How often in your life, when things did not turn out right, do you replay the tape of those events and say, “I failed. I am a failure!” Children get do-overs in their games. Golfers get “mulligans.” Even “Word Perfect” has an “Undo” button. But you and I cannot go back to high school or years ago and undo that act of foolishness; that harsh word; that lie; that insult that set our life in a wrong direction. We don’t get do-overs; but we can get forgiveness!
But even good memories can blind us, as memories of past successes and attainments may detain us from more wonderful accomplishments and the highest Prize. You all know the 40 year old who still lives the glory of his high school football days. It seems that his life ended the day he walked off the field his senior year. Trusting Christ in the past never gives you the license to forget Him today.
William Sloan Cauthen said once, “The church is full of people who are seeking that which they have already found and want to become what they already are!”
Instead of looking to the past, we are to be stretching toward the future; the finish line.
The effort in the Christian life is not your righteousness, but Christ’s! We must not miss this; the race of the Christian life, the pursuit to which God calls us, and the effort where we must put forth everything that is within us is this: renounce your own self-effort and look to Christ.

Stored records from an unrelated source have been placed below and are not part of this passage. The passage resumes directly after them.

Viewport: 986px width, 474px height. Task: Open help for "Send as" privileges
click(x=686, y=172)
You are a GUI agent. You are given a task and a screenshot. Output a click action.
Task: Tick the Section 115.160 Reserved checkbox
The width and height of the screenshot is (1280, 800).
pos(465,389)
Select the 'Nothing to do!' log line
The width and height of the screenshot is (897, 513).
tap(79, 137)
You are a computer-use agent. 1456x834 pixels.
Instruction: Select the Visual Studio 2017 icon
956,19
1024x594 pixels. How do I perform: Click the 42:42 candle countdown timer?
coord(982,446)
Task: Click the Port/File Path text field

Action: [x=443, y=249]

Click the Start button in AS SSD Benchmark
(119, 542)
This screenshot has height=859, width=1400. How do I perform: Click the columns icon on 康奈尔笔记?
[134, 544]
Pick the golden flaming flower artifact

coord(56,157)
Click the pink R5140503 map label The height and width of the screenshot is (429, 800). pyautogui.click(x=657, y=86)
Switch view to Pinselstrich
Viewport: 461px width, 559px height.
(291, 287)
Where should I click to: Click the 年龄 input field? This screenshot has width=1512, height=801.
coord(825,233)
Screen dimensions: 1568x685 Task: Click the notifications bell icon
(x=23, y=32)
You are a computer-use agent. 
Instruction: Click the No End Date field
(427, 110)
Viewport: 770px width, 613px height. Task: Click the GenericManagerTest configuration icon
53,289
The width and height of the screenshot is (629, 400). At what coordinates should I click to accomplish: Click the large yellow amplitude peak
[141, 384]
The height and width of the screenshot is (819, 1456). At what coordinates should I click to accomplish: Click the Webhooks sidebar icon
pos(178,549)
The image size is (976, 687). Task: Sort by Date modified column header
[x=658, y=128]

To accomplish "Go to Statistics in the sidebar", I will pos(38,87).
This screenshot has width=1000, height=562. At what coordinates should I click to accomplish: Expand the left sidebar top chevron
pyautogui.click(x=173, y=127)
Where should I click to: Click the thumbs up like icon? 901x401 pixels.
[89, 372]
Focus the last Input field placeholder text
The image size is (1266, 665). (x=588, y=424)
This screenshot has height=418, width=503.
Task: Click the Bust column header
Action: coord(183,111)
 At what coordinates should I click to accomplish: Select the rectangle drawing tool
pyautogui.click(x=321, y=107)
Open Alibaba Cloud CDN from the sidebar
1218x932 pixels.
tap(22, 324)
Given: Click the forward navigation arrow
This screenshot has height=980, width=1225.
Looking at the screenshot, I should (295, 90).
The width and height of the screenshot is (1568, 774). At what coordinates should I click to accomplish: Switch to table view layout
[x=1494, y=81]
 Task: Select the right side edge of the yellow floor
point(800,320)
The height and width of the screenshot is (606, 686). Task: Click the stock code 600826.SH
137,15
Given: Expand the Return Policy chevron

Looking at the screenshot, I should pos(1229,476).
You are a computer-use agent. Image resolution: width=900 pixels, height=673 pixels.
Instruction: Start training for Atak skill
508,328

If you think it is far too simplistic or too easy; that means you probably haven’t tried it.
Like those dogs going around the track in a meaningless race, you and I often chase mechanical rabbits, thinking they are real. But when they blow up in our faces, we are unable to finish the race.
What are you chasing this week; to earn a few more dollars to increase your security? Maybe you are trying to be noticed by the right people or person. If what you are pursuing is not of eternal value, if it is not the prize of the high calling of God, it might just blow up in your face!